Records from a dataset
☆ ☆ ☆

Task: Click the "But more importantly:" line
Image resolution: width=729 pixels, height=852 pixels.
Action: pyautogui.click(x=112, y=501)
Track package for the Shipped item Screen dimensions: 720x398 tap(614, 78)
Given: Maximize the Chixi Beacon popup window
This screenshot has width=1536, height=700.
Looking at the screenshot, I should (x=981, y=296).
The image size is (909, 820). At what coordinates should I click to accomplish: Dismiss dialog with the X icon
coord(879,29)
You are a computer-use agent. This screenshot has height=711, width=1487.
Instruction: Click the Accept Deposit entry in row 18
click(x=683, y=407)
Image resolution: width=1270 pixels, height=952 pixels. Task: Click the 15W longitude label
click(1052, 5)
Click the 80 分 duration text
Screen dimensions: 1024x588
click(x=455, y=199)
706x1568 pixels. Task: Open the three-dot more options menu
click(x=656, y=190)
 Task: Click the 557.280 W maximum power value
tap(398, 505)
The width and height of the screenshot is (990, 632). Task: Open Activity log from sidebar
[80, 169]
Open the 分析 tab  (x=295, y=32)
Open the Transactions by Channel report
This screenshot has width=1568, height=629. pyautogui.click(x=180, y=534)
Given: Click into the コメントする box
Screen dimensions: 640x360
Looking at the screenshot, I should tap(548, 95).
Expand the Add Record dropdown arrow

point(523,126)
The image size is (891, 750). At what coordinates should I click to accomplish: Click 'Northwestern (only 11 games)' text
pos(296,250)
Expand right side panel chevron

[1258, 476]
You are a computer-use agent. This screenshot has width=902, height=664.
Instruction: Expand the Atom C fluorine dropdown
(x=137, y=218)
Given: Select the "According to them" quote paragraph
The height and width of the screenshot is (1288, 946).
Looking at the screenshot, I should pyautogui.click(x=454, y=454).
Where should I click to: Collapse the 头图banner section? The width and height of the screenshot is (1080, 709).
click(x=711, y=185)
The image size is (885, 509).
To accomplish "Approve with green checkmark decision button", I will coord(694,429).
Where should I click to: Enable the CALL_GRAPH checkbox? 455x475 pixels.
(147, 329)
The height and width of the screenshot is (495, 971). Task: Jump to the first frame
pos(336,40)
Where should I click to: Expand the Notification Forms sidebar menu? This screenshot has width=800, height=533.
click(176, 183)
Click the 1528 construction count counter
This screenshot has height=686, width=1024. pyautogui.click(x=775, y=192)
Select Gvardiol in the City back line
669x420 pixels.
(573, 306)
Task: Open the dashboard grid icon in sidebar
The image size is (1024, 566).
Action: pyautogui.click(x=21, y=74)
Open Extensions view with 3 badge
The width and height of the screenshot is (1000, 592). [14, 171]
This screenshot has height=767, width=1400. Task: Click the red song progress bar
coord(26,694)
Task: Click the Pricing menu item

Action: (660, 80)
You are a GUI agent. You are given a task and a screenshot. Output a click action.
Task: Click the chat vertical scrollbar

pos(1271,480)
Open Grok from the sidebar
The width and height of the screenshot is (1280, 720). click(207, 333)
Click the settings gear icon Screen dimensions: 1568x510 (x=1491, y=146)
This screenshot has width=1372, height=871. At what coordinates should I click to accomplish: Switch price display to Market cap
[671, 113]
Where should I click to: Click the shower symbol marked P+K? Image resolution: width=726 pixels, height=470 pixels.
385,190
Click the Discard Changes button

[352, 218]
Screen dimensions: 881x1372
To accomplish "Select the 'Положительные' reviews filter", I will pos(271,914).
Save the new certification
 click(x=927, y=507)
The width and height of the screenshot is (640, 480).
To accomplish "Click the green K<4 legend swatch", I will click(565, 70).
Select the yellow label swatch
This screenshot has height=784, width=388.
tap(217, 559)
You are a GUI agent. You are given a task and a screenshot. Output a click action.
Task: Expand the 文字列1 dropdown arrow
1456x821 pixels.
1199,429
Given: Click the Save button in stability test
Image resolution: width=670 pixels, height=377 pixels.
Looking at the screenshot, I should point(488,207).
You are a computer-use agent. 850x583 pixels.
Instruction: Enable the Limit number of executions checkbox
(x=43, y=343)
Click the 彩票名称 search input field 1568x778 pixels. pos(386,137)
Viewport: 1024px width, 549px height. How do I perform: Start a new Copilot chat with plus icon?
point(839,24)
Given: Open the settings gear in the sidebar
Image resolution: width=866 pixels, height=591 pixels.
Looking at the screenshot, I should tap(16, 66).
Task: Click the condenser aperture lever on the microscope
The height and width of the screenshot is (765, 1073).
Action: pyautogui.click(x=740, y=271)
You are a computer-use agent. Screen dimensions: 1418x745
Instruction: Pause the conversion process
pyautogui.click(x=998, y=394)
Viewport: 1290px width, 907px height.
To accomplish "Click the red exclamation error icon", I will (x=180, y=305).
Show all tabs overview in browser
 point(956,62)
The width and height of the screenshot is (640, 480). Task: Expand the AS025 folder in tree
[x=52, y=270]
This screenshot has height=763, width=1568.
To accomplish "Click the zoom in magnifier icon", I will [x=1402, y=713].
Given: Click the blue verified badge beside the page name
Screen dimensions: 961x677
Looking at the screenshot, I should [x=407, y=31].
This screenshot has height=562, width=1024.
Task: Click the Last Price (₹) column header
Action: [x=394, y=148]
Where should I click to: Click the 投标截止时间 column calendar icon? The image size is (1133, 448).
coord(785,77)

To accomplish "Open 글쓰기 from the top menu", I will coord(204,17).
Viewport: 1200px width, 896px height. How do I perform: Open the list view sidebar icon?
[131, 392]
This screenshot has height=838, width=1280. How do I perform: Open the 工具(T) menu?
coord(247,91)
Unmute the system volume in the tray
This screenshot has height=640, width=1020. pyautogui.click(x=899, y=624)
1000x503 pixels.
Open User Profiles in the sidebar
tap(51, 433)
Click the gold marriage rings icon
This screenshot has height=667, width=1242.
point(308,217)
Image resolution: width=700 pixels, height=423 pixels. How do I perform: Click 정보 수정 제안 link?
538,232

☆ ☆ ☆

## About this task
Only lines that contain "settings" are needed, so copy each of them from the data.

## Response
Click the settings gear icon Screen dimensions: 1568x510 (x=1491, y=146)
Given: Open the settings gear in the sidebar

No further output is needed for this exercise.